Quoted passage:
————————

RCW 51.52.110 indicates that the entire record of the Board of Industrial Insurance Appeals is to become the record at trial, and the trial judge in this case excluded three of the medical record exhibits that were part of the Board's certified record. As with the attorney misconduct, Carnation has shown no prejudice from this exclusion. The information in the medical records relating to the possible preexisting condition of Hill was presented in the testimony of the expert doctors at trial; thus no prejudice resulted from its exclusion. Therefore, we hold no reversible error was committed.

The major issue before the court is whether employees who prevail at the board level and again at the superior court level are entitled to attorney fees. The pertinent part of RCW 51.52.130 reads as follows:

If the decision and order of the board is reversed or modified and if the accident fund is affected by the litigation then the attorney's fee fixed by the court for services before the court only, and the fees of medical and other witnesses and the costs shall be payable out of the administrative fund of the department. In the case of self-insured employers, if the decision and order of the board is reversed or modified resulting in additional benefits by the litigation that would be paid from the accident fund if the employer were not self-insured, then the attorney fees fixed by the court for services before the court, only, and the fees of medical and other witnesses and the costs shall be payable directly by the self-insured employer.

————————

Recorded information:
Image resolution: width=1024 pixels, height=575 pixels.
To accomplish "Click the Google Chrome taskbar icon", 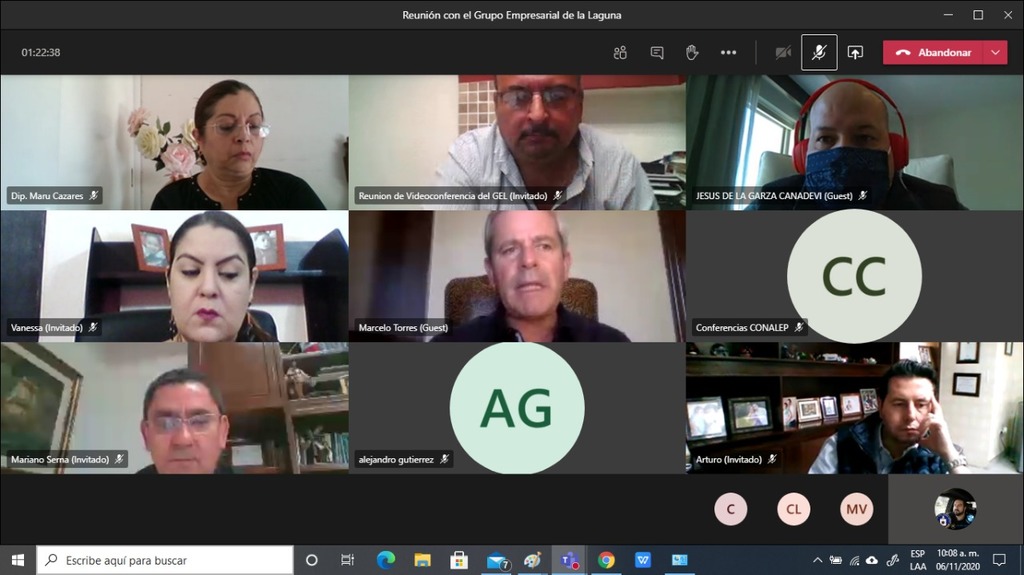I will pyautogui.click(x=606, y=560).
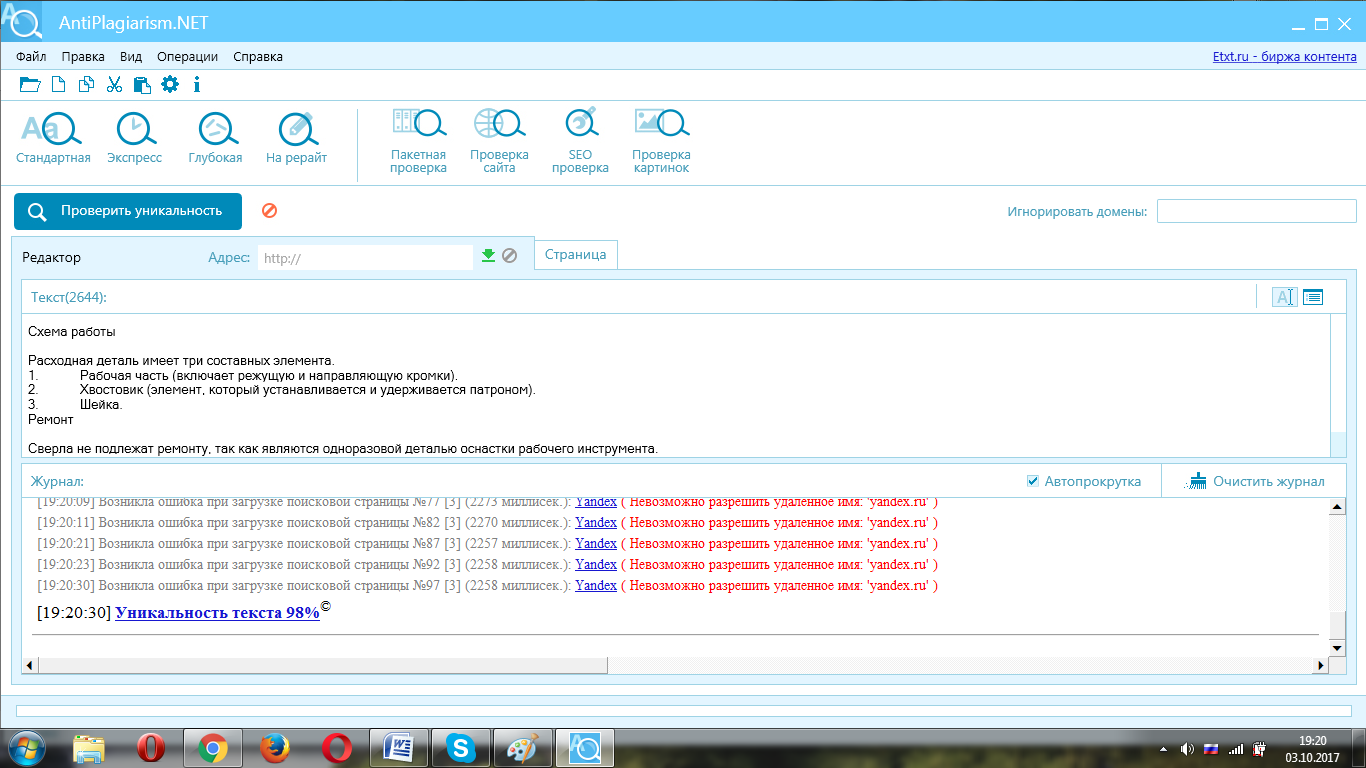Click Очистить журнал button

[1256, 481]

————————

Work item:
Answer these from the court opinion excerpt above, one line each:
(a) How many medical record exhibits from the Board's certified record did the trial judge exclude?
(b) Which statute does the court quote on attorney fees?
(c) In the case of self-insured employers, who pays the court-fixed attorney fees, witness fees and costs?

Result for this task:
(a) Three.
(b) RCW 51.52.130.
(c) The self-insured employer, directly.